### Selected passage
☆ ☆ ☆ ☆ ☆ ☆ ☆
The Fourth Circuit’s ruling last Friday in Galustian v. Peter reinstated a Iraq-based defamation case which had been dismissed by the District Court on the grounds of forum non conveniens. The opinion also contains some significant points on amendments as of right under the Rules of Civil Procedure.

The lawsuit was brought in the Eastern District of Virginia by Galustian, a resident of the United Arab Emirates. Peter, the Defendant, was a resident of Virginia. Galustian contended that Peter had defamed him to a trade association of contractors working in Iraq. The statements in question were made by Peter in Iraq, where he lived and worked. Peter moved to dismiss on grounds of forum non conveniens, and the District Court granted the Motion.

The Fourth Circuit reversed. The case turned partly on whether Iraqi law provided a remedy in defamation to Galustian and whether Peter was immune from suit in Iraq, but I’ll leave those esoteric points to those of you who specialize in defamation law in Iraq. Here’s what business litigators might find significant in Galustian: 

The Obligation To Prove That There Is An Adequate Alternative Forum

First, a main focus of the case was whether Iraq was an "alternate, adequate, and available forum."  The Fourth Circuit said that an alternative forum is adequate when "(1) all parties can come within that forum’s jurisdiction, and (2) the parties will not be deprived of all remedies or treated unfairly, even though they may not enjoy all the same benefits as they might receive in an American court."

Whether Iraq provided a remedy for defamation, and whether an additional defendant who was added to the case after the motion to dismiss was filed could be subject to suit in Iraq, were both matters the Fourth Circuit said should be considered more fully by the District Court after remand.
☆ ☆ ☆ ☆ ☆ ☆ ☆
### Given data

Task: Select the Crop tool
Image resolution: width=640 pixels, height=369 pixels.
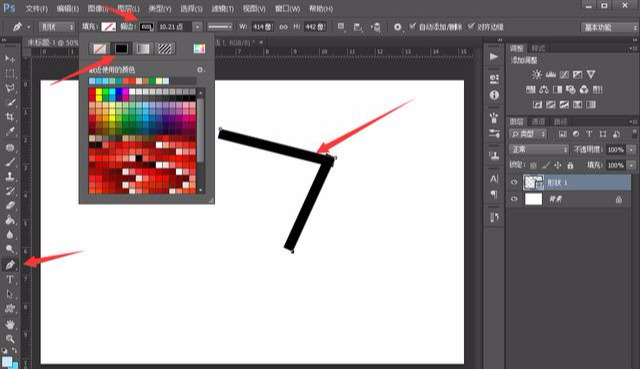Action: click(x=10, y=117)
☆ ☆ ☆ ☆ ☆ ☆ ☆
### Exercise tasks
(a) Answer these questions using the Galustian v. Peter summary.
(i) Where did Galustian reside?
(ii) On what grounds did the District Court dismiss the case?
(iii) Which two matters did the Fourth Circuit say the District Court should consider more fully after remand?
(b) Reproduce the Galustian v. Peter summary word for word from "The lawsuit was" to "granted the Motion.".

### Solutions by task
(a)
(i) The United Arab Emirates.
(ii) Forum non conveniens.
(iii) Whether Iraq provided a remedy for defamation, and whether an additional defendant added to the case after the motion to dismiss was filed could be subject to suit in Iraq.

(b)
The lawsuit was brought in the Eastern District of Virginia by Galustian, a resident of the United Arab Emirates. Peter, the Defendant, was a resident of Virginia. Galustian contended that Peter had defamed him to a trade association of contractors working in Iraq. The statements in question were made by Peter in Iraq, where he lived and worked. Peter moved to dismiss on grounds of forum non conveniens, and the District Court granted the Motion.